Tuesday, May 5, 2015

Coupons and Maturity



Don’t you wish you could download a coupon off some internet site for a stronger, more beautiful and vibrant spirit? How convenient to redeem a heavenly coupon at a godly corner market for instant spiritual growth!

Alas, it doesn’t work that way.

Yes, I can use a coupon to purchase shampoo that promises “thicker, fuller hair” (and probably for my dog’s hair too), but it doesn’t fluff up my heart one bit.

The Psalms state many truths so eloquently, and they don’t fail us now:
“Send out your light and your truth; let them guide me. Let them lead me to your holy mountain, to the place where you live” (43:3). Isn’t that where we long to live – with God?

Who is this Light the psalmist mentions? Who is this Truth? Jesus, of course! He blazed the way so that we can be “dead to sin and live for what is right. By his wounds you are healed” (1 Pet 2:24).

How are we to live for what is right? How are we to know what is right?

Peter lays it out in his 2nd letter, chapter 1:5-7, 10b: “Make every effort to respond to God’s promises. Supplement your faith with a generous provision of moral excellence, and moral excellence with knowledge, and knowledge with self-control, and self-control with patient endurance, and patient endurance with godliness, and godliness with brotherly affection, and brotherly affection with love … Do these things and you will never fall away.”
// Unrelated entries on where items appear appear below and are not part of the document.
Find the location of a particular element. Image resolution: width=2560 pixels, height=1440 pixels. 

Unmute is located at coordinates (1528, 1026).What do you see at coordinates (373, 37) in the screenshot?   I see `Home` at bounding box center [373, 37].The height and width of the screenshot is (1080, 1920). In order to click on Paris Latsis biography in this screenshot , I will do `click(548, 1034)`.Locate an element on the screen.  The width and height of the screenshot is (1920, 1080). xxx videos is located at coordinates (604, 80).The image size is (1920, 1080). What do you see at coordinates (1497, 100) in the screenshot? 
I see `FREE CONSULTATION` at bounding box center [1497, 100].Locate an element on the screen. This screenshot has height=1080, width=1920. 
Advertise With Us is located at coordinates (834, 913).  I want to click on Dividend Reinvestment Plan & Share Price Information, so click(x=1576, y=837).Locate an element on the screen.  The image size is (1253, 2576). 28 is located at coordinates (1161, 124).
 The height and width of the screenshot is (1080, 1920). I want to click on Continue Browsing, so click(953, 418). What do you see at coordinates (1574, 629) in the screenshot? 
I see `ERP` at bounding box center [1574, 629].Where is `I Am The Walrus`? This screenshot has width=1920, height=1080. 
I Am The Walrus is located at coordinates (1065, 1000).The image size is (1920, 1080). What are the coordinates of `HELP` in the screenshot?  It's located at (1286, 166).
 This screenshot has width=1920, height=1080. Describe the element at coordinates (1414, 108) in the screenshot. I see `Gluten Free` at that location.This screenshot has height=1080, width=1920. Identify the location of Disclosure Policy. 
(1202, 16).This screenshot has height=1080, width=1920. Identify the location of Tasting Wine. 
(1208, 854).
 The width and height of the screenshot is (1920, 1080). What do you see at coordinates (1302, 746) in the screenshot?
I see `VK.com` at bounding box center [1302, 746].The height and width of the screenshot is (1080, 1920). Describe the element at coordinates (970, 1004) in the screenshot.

Do we add these to our new nature under our own steam? Hardly.
“Now all glory to God, who is able, through his mighty power at work within us, to accomplish infinitely more than we might ask or think. Glory to him in the church and in Christ Jesus through all generations forever and ever! Amen” (Eph 3:20-21).

My grown-up grans are awesome. They are productive, God-fearing and loving people. Still, I can’t hold any one of them on my lap, and not one has snuggled in between Jim and me at night lately. I haven’t pretended to eat chocolate dirt pudding with the 27 year old in quite a while. You see what I’m saying?

Our younger four are still open to that stuff. VERY open. I love it – I want it to last forever! But I know so well that it’s contrary to God’s intentions for them to stay little. I know too that we eventually would grieve over their lack of maturity – it’s unnatural. So it is with us, folks.

“You have been believers so long now that you ought to be teaching others. Instead, you need someone to teach you again the basic things about God’s word. You are like babies who need milk and cannot eat solid food. For someone who lives on milk is still an infant and doesn’t know how to do what is right. Solid food is for those who are mature, who through training have the skill to recognize the difference between right and wrong” (Heb 5:12-14).